I throw on my clothes and rush out.

And there they are, cross-legged on a grassy spot in front of the motel, gabbing away in our home language. They’ve got hamburgers and drinks from McDonald’s. Jack is eating with as much gusto as Youpas. Youpas hands me a cup of coffee and my wallet. I collapse down beside them. It’s a little while before I can eat or drink.

I
NSTEAD OF A WHITE MULE
, I
SETTLE
F
OR A BURRO
. She’s beautiful in a different way from the mule: Black ears, mane, and tail, white underbelly, gray back, white nose. Dignified and gentle. A down-to-earth creature. Not at all magical.

She was free at the donkey rescue center. All you have to do is give a donation and bring her back a month later so they can check to see that she’s well cared for. I say, I will, but, if they don’t mind, maybe a little late. I’m taking her into the mountains.

I let her stay in a field just outside of town temporarily, which is where she was in the first place. I’ll pick her up when we’re on our way. She’ll be sad, leaving her donkey friends. I wonder if I should rescue two of them so she’ll have company.
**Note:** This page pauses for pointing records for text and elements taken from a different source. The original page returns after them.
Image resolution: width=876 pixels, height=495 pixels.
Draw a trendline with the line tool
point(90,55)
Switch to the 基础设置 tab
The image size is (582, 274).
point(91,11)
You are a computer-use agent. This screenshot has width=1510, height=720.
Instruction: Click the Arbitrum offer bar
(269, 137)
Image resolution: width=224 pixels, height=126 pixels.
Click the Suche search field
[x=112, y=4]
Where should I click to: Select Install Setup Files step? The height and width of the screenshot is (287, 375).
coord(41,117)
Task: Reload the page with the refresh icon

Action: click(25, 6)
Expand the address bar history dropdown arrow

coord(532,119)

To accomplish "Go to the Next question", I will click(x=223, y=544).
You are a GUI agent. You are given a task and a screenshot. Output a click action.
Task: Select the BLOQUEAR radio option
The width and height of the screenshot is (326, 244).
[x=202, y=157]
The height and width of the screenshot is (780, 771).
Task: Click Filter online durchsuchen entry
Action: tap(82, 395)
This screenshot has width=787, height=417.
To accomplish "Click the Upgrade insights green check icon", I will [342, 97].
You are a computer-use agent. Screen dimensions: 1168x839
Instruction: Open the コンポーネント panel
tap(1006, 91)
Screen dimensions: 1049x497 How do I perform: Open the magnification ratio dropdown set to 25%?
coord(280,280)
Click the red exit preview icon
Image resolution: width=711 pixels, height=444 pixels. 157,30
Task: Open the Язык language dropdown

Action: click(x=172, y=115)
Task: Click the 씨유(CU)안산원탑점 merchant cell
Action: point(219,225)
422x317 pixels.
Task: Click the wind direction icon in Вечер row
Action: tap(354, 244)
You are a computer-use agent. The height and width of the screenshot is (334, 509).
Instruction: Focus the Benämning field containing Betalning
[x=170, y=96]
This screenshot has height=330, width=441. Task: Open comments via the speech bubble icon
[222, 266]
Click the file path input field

Her name is Toots. It doesn’t fit her. She’s too serious and quiet.

But I’m not so sure we’re going anywhere anytime soon. Jack doesn’t want to start camping again and he doesn’t want to leave the town were Emily lives, and Youpas wants to stay here, too, maybe to kill the person Jack’s in love with and her father. Allush said he’s already killed three people. She said he’d have no qualms about killing natives. All he knows about the Down he read in books. I should try to explain that here in civilization, he won’t get away with it. And once they arrest him, our people could be in trouble.